Fatty Taylor had no idea men could even get breast cancer until he took off his shirt for a physical in 2000. His regular physician wasn’t available, so he saw a woman doctor who immediately recognized that Taylor’s right nipple was inverted.
When he told her it had been like that for three or four years, she immediately took him to the emergency room, where four other doctors subsequently did their own test by inserted their thumb into the nipple.
“Everybody’s feeling my nipple and not telling me anything,” Taylor said. “The fourth doctor came in and said, ‘You have breast cancer. We operate tomorrow morning.’ I had been walking around with breast cancer for four years and not knowing it.
“I was in the recovery room the next morning and the doctor said they were sending out some tests. In five days when the tests get back, that will determine whether you have a short life or a long life – just like that.”
The tests showed that surgery effectively removed the cancer and follow-up treatment put Taylor on the path to being a survivor, but he still had trouble wrapping his brain around the fact that he could get breast cancer.
Because it is so rare in men, he had difficulty finding support groups during his initial recovery and he hopes to create a foundation that will provide more information and support for men going through the same experience.
“You couldn’t find no literature on it and it seemed like nobody cared,” he said. “A lot of people don’t think men can get breast cancer, still today.”
Part of the problem, Taylor believes, is a perceived stigma associated with breast cancer among men.
“What I’m finding out is that a lot of men are afraid to come forward to say they have breast cancer,” he said. “Why is that so? It may threaten their masculinity. I always knew my masculinity so I had no problem with having breast cancer and I never had a problem talking about it.”
The life coach
After being cancer-free for several years, Taylor's fight began anew in 2009 when he began having breathing problems following a busy summer traveling with his AAU basketball team. Doctors found blood clots in his lungs and he was diagnosed with cancer in his left breast.

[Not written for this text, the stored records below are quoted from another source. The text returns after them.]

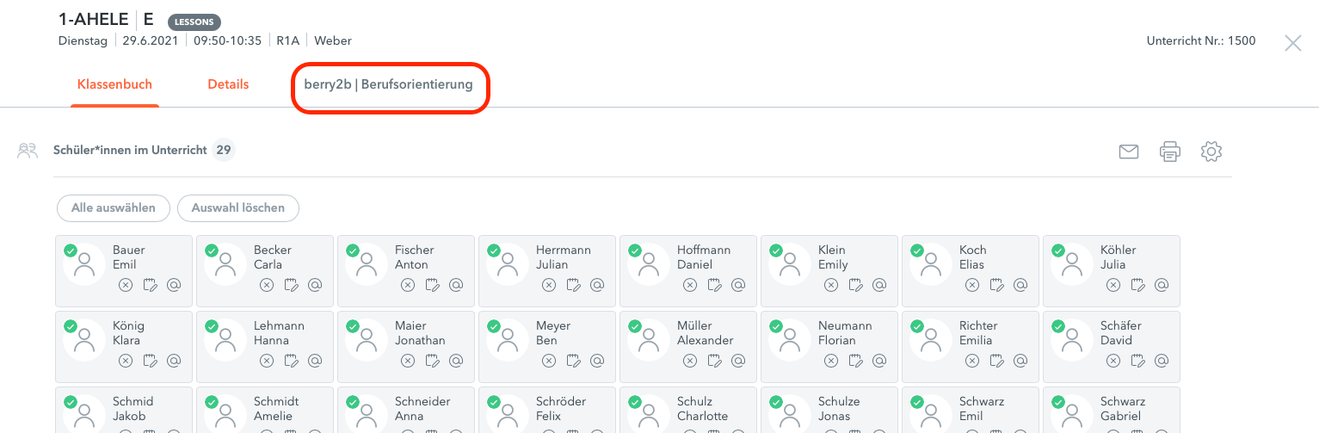Click the Auswahl löschen button

coord(238,208)
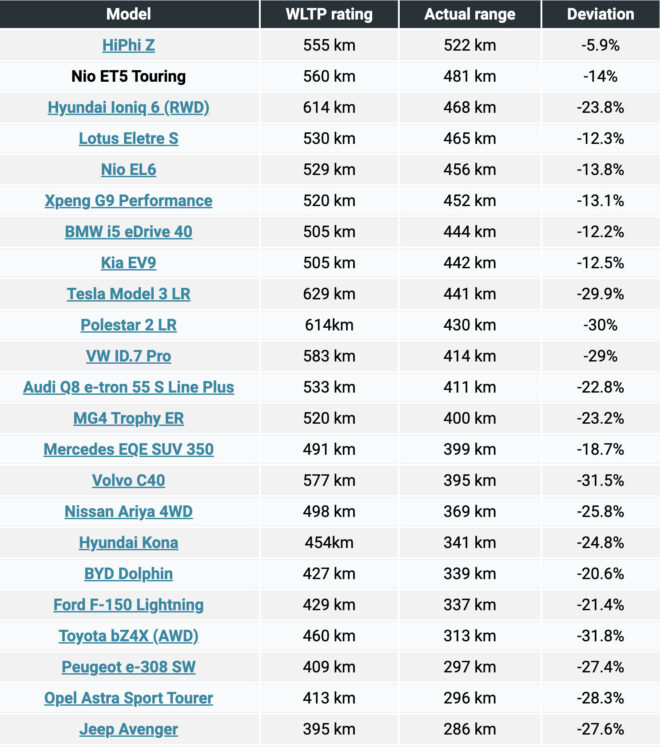Click the Hyundai Ioniq 6 (RWD) link
This screenshot has height=747, width=660.
(x=128, y=107)
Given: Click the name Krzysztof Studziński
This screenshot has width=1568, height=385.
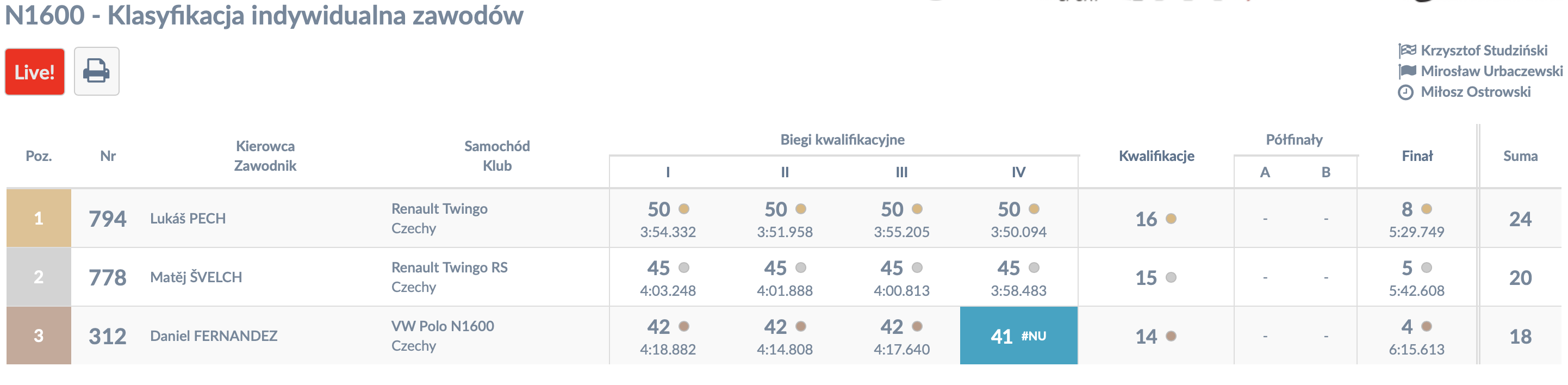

"There's a state of shock and denial and disbelief that you can have cancer," he said. "It was a wake-up call as far as a person thinking that they’re healthy and then one day they tell you you have cancer."
Just as he passes along his basketball knowledge to young players, Taylor wants to help educate fellow breast-cancer patients, particularly men who might feel confused and isolated. He wants them to know they are not alone.
“Fatty’s willingness to publicly share his battle with breast cancer is critical to the health of our community,” said Michele Ostrander, executive director for the Denver afflilate of Susan G. Komen For The Cure. “Men need to know they can be diagnosed with breast cancer. Fatty brings this much-needed awareness to our community.”
Taylor is thankful that the cancer in his left breast is not as severe as it was in 2000, and he takes daily medication that should help him make a full recovery without surgery or chemotherapy. His energy level varies from day to day, but his perspective is much different than his first introduction to cancer 10 years ago.
He focuses on the days he has to live instead of worrying about the prospect of dying.